NaturalVoiceSAPIAdapter icon indicating copy to clipboard operation
NaturalVoiceSAPIAdapter copied to clipboard

Reading the full-stop at the ends of paragraphs

Open HenryLoenwind opened this issue 10 months ago • 6 comments

Using local voice Sonia on Windows 10, I find that it reads the full-stop at the end of paragraphsDOT

This is mildly annoying and not something that happens with the standard Windows voicesDOT

It doesn't happen when a paragraph ends with a ?, ", or something like that. It also doesn't happen in the middle of a paragraph or with single-line inputs (like the preview in the system settings). I suspect this is an artefact of the way the text is transformed?

HenryLoenwind avatar Feb 05 '25 19:02 HenryLoenwind

What is the application you are using to read the text?

gexgd0419 avatar Feb 06 '25 01:02 gexgd0419

What is the application you are using to read the text?
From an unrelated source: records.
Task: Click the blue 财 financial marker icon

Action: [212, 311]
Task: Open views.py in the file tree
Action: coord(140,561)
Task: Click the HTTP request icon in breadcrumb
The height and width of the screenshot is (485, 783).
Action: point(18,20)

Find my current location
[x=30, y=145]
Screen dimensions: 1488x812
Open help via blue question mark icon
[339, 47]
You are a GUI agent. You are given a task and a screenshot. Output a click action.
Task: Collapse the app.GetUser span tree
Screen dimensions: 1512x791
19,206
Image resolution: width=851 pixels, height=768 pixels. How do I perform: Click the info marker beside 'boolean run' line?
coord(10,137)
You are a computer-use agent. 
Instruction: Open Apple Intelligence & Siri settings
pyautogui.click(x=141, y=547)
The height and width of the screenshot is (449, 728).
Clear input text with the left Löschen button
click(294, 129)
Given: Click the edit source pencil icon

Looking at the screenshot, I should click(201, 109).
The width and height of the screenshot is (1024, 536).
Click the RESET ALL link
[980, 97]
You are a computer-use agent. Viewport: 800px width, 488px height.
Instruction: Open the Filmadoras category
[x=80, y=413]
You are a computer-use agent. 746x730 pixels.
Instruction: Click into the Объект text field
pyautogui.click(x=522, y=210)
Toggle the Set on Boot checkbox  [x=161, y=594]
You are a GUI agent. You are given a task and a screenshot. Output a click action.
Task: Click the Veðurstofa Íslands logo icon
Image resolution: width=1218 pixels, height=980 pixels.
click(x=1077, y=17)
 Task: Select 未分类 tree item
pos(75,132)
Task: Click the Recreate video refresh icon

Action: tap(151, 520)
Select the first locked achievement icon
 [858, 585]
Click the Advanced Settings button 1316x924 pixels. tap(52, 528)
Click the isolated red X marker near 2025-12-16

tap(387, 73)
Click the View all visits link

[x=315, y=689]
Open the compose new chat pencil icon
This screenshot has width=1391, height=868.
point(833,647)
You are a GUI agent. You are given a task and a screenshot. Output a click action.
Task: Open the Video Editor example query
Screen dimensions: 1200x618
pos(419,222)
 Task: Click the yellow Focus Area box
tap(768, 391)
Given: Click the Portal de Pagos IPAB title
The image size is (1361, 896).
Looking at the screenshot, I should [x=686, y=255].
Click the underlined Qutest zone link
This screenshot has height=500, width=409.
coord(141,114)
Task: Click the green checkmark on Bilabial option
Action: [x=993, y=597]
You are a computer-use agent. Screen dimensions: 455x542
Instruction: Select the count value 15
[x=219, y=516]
Scrivener. http://www.literatureandlatte.com

PS: You can try this out directly from Edit>Speech>Settings:

Image

The test paragraph there ends in a full-stopDOT

HenryLoenwind avatar Feb 09 '25 07:02 HenryLoenwind

Update. I just remembered there was a loglevel...

Image

Using a hex editor:

Image

or:

Image

Sadly, I only see the SSML, not the input data. I'd say this is caused by the paragraph breaks being converted into, um, something. However, I cannot say if Scrivener does or if that's part of the SAPI-SSML conversion. However, as this character works with SAPI voices, I'd say it needs to be converted into something that doesn't trigger the preceding "." to be read, e.g. by adding a space character.

(EDIT: When I said "works" above, I meant that SAPI sees the character as whitespace, not that it speaks it as a proper paragraph break. With the second example, SAPI still says "twelveThree", instead of "twelve. Three" as a human would.)

As a luxury feature, replacing it with a short pause (e.g. <break time="150ms"/>) would be nice, as paragraphs running into each other has always annoyed me.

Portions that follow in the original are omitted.